Com os meios de comunicação de massa, vimos nascer ainda uma poesia de entretenimento, de consumo. Nada contra as poesias do cotidiano, mas não é esse o caso. Com o cinema comercial e com a publicidade, por exemplo, a poesia passou a ser ilustração de outras intenções.  
Para se ter poesia, é preciso ter frestas. Não é o que acontece com os meios de comunicação de massa, que escancaram, e por isso mesmo limitam, todas as supostas possibilidades. Nem com a ciência, que resolve o sentido antes mesmo de termos a informação. É essa uma das razões que fizeram a poesia sempre conviver tão bem com o underground, ambiente de tantas festas.  

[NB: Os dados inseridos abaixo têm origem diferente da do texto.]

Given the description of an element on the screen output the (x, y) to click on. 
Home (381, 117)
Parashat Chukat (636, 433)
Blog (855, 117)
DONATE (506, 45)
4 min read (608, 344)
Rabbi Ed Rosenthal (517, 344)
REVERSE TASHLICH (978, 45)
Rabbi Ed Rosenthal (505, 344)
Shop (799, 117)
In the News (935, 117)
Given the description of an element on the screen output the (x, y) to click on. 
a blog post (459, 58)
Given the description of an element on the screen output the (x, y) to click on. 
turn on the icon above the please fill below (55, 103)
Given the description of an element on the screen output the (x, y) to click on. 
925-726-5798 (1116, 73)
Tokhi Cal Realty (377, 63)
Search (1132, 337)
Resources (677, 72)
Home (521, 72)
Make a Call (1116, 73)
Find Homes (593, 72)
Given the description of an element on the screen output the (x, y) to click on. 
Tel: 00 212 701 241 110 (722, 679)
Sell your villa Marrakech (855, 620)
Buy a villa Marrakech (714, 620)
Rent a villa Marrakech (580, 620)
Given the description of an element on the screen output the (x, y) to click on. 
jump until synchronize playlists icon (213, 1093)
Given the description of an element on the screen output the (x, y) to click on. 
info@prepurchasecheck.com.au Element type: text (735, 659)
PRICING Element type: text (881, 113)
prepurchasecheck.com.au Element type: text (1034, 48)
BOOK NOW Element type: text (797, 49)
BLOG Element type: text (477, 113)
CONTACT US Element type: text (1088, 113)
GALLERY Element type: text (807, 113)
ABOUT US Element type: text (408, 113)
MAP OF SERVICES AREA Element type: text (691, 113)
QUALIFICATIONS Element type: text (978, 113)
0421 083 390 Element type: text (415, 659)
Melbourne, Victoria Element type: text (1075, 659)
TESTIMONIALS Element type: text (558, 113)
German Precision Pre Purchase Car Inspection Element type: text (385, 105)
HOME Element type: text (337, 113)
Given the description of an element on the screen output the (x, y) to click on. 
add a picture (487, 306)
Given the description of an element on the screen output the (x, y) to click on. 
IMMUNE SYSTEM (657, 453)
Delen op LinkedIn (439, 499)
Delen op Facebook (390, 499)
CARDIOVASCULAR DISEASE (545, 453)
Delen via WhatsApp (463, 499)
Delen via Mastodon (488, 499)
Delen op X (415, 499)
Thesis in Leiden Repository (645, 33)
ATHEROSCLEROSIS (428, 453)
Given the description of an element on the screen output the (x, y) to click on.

Quando conhecemos uma cidade, os espaços mais poéticos são os localizados justamente nas frestas, fora do mapa turístico, espaços que exigem interação tanto para serem descobertos quanto para se desfrutar da poesia que concentram
No Ciberespaço, a essência da manifestação da poesia não é muito diferente do que no espaço físico. A forma com que ela se manifesta, sim, é distinta. Mas isso é outro assunto.
Certamente, a mais saborosa poesia virtual não estará nos grandes portais, até porque eles imitam, no Ciberespaço, a estrutura da comunicação de massa. Nem será descoberta por quem tem com o espaço virtual uma relação também ilustrativa, distante, quase como se fosse um mal necessário. Ler poesia exige atitude. E esta tem sua própria maneira de se mostrar no virtual:
A INTERNET NÃO É ILUSTRAÇÃO DA VIDA – Sites de relacionamento, caixas de mensagens, não são uma extensão da vida. São a própria vida acontecendo ali, on-line. Enquanto o internauta não se apropria do espaço próprio que a Internet é, ela continua apenas ilustrando seu cotidiano e não fazendo parte dele, apesar de todas as possibilidades e informações continuarem à disposição ali, naquele computador conectado. 
A WEB NÃO É UM JORNAL ELETRÔNICO – Muito além da informação, há na Web a interação. A primeira encerra em si, com algum consumidor de informação. A segunda gera informações, provoca questionamentos, revela pessoas, constrói conhecimentos e posicionamentos. 
O VIRTUAL É UM ESPAÇO PRÓPRIO – A navegação na Web, que faz a virtualidade do Ciberespaço se atualizar em cada endereço acessado, inaugura uma nova maneira de conviver com a palavra, com o texto: cada vez mais, a palavra remete menos a texto e mais a hipermídia; cada vez mais, o texto passa a ser hipertexto, com todas as possibilidades existentes nos hiperlinks, a sinalização de trânsito da Web.  
Encontrar uma poesia própria da Cibercultura, uma língua mais genuína do Ciberepaço, exige ao menos essas atitudes. Há uma esquina virtual. Só consegue chegar até lá aqueles que sabem que “download” não é o dragão do castelo; que “Youtube” não é a nova televisão; que a Internet não é um local de divulgação, mas de construção; e que Web 2 não é uma nova Internet, mas uma atitude.